(PASSAGE TO READ):
————
7. Dual income no-kids-hood, to be replaced by a young family of three. What it’ll mean to have one income for seven months or longer, to take fewer financial risks, to save. To take the rhythms of our family, and apply it to three, to celebrate traditions and create new ones.

8. Being bullied and pushed around by our parents and family, and instead working on constructing appropriate boundaries.

9. So many electronic distractions. Tim and I were listening to an episode of Being with Krista Tippet, which was talking about food — ethically, sustainable produced food. One thing the guest said, which stuck with both of us, is that we’ve allowed a lot of feature creep into our lives — we’ve “found” four hours a day to watch TV, and “found” four hours a day to be on the Internet, and we complain we don’t have time to cook. So, Tim and I discussed a designated day of the week to be a digital sabbath, from sun-down to sun-up. A designated day to coo at our baby, cook a complicated meal, talk, read, craft, and listen to music.

10. Sexual Harassment. I was having a hard time thinking of two more things that I didn’t need in my life, and I suppose I need less Sexual Harassment in my life in 2011, but more so, this is an intention I want to spread to all of reality. 2011 needs less rape, less assault, less harassment. I’ll keep blogging against it, keep supporting my family and friends against it, and doing my best to make this a reality.

11. Poverty. Ditto. 2011 needs less poverty — it needs less suffering. I will be intentional with my time and treasure in 2011 to lessen suffering, and work on the underlying issues of justice that cause poverty to be perpetuated.


Good Marriage Day

Yesterday was a bad marriage day. While I sat on the couch, worrying about all the stuff that Tim and I were committed to – our unborn child, a trip to DC, getting ready to move, a project for a family wedding. And as I thought, I got more and more grumpy. And I started a fight, because I was feeling overwhelmed and tired, and wanted Tim to take some of the burden.

And so, rather than articulate the problem, I accused Tim of “never” doing “anything” that I asked him to do in a “timely manner.” He got defensive, and the fight escalated. I turned into a giant bag of snot, tired and overwhelmed.

Compare that to today, where Tim and I discussed our options to solve a problem in a mature and organized way.
————
(AVAILABLE DATA):

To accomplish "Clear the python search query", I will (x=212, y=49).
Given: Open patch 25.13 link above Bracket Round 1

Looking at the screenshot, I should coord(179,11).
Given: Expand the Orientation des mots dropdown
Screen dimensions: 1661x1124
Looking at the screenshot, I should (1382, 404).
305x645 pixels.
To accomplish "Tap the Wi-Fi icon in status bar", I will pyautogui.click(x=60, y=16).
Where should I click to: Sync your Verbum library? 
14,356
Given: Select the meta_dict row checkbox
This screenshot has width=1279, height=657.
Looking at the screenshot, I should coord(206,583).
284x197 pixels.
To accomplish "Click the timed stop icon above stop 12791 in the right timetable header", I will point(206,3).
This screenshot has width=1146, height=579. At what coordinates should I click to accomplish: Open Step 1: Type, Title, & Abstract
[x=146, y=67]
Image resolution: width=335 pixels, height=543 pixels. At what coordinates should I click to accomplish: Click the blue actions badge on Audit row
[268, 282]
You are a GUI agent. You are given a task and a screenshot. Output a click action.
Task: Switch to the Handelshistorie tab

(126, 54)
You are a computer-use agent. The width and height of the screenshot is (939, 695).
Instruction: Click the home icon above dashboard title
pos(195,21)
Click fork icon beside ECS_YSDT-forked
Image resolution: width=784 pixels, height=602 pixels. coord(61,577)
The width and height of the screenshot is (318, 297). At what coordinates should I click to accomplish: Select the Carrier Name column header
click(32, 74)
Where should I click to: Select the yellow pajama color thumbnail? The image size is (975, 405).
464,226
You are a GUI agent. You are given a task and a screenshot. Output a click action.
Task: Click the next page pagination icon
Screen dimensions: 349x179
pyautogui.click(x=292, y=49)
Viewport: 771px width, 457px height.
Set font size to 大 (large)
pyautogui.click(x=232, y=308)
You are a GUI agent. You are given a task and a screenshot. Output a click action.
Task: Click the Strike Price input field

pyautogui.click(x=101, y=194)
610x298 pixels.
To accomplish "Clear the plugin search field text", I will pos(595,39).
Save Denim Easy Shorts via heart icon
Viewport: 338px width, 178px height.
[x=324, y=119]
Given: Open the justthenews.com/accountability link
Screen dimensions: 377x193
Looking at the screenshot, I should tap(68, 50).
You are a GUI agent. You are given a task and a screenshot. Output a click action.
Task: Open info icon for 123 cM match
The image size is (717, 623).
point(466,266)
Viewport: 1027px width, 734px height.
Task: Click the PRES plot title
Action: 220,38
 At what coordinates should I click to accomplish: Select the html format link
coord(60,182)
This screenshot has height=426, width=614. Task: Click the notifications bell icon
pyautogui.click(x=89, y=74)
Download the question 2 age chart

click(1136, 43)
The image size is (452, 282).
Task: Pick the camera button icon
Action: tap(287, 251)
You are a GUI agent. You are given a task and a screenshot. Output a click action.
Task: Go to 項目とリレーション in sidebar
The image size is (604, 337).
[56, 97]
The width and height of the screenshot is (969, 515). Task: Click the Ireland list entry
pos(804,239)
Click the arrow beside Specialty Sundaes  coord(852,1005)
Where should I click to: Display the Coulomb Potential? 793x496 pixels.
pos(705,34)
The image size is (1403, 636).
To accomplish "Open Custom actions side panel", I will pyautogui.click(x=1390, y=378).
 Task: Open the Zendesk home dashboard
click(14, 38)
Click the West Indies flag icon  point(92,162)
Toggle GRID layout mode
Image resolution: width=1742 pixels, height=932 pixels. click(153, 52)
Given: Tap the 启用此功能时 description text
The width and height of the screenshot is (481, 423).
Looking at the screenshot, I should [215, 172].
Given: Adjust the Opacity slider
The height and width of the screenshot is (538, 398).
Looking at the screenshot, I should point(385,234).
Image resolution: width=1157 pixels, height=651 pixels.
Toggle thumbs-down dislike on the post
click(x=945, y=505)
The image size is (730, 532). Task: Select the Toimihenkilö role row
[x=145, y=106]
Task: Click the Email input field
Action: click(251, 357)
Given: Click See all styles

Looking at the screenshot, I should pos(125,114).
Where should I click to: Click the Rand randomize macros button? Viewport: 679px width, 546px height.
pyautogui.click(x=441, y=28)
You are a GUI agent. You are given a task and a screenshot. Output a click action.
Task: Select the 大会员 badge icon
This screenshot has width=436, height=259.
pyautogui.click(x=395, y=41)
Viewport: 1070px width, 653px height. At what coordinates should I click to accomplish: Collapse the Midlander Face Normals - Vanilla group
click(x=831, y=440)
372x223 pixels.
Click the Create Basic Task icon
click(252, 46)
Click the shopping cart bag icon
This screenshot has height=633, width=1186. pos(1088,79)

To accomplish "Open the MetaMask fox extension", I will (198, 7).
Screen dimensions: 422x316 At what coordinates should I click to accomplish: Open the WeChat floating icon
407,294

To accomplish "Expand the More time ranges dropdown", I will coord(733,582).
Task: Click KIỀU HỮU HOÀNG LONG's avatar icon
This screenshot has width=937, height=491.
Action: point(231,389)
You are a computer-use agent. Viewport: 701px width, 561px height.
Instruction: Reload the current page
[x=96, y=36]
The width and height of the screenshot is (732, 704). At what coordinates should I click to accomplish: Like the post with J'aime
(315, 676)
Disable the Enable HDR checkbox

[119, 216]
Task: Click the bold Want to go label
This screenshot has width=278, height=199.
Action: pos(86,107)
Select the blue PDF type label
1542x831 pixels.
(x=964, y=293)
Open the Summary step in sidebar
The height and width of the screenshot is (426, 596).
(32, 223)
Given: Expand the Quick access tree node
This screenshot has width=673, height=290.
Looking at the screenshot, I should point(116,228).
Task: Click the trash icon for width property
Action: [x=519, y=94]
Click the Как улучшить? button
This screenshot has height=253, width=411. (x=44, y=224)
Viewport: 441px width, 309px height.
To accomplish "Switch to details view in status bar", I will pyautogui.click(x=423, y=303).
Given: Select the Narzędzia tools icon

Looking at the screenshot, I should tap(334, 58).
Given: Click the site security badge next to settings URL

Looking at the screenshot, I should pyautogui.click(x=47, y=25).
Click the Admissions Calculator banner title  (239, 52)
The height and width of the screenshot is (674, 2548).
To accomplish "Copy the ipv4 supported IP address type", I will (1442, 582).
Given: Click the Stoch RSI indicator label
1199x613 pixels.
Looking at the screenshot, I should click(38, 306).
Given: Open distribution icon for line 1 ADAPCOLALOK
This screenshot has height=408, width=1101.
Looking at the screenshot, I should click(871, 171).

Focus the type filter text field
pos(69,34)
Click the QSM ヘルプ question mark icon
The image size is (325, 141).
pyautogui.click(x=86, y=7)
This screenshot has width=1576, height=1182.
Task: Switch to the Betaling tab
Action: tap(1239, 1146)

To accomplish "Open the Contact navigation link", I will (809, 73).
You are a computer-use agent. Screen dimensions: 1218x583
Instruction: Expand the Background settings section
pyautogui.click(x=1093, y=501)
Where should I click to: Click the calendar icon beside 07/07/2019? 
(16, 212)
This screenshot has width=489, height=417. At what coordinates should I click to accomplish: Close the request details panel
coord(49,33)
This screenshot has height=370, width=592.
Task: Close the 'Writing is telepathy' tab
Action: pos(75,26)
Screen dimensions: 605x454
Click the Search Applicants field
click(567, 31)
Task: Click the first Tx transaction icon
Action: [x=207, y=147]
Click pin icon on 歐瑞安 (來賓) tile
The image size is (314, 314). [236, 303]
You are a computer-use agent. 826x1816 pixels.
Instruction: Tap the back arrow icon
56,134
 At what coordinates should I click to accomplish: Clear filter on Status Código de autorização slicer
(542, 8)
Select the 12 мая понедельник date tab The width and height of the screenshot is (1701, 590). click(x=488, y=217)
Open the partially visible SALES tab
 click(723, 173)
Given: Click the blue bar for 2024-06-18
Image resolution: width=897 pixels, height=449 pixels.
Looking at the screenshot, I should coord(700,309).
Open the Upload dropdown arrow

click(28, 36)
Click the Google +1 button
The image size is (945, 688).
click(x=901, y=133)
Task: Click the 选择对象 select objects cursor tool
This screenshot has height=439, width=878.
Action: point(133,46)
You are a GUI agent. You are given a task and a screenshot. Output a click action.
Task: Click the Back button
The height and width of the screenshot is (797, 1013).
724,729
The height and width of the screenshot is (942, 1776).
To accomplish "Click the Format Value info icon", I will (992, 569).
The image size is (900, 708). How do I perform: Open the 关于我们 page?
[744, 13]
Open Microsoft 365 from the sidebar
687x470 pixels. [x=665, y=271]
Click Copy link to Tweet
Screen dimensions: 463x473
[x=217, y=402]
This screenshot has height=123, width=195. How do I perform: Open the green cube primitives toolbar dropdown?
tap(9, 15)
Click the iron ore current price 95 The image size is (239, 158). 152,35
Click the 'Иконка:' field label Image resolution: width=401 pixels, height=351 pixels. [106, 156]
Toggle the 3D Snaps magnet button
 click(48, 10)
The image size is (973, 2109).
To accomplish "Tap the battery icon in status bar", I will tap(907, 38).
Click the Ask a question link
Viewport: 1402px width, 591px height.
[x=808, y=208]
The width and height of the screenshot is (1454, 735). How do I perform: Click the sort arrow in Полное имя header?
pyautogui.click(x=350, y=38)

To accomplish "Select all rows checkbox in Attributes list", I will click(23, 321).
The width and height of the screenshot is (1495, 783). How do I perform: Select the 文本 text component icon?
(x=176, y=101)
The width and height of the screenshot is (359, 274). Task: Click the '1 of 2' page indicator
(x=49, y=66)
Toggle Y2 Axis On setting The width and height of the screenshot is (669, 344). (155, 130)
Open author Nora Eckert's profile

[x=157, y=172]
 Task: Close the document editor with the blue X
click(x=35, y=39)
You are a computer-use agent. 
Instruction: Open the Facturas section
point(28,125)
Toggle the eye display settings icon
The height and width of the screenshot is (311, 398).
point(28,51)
————
(WORK INSTRUCTION):
Continue the blog post about 2011 intentions and a good marriage day, starting right after its last sentence.

(OUTPUT FOR THIS EXERCISE):
I called a perinatal psychologist recommended by my midwife, and found that he does not take insurance, but makes it easy to bill your insurance yourself. Okay, cool. I tell Tim, and he takes the ball to call our insurance to make sure we wouldn’t be out of pocket. To make a long story short — the insurance company says they won’t cover him, the doctor’s office has patients who do, in fact, get reimbursed.

So, now we have to make a decision. I don’t know why it occurred to me, but I put it in terms of this: we wanted to go to this doctor because he is considered an expert in mood disorders in pregnant women, and therefore he should be able to minimize the risk to baby of anti-depressants, while still taking care of me. What do we risk by not going to him? What are we risking by going to this psychiatrist?

Tim put it this way: “By not going, we are risking your mental health, and baby’s health.  By going we’re risking spending a lot of money each time we visit.”

So there are the variable in this situation: my mental health, baby’s health, and money.

Knowing the variables, we can talk about our options. Baby’s health can be protected by not taking anti-depressants at all. But that could be disastrous for my health. My mental health can be improved my changing my doseage, which means getting a new script from my doctor. However, how these drugs effect fetuses is a big question mark. Both of these options minimize our potential financial risk.

So, what risks are we willing to take? Now, we haven’t quite figured it out. But I am thrilled that this discussion has played out the way it has — with rational discussion, and weighing our options and the risks.

That is a good marriage day. While this could’ve gotten really heated and emotional, we talked like a team. I’m proud of us.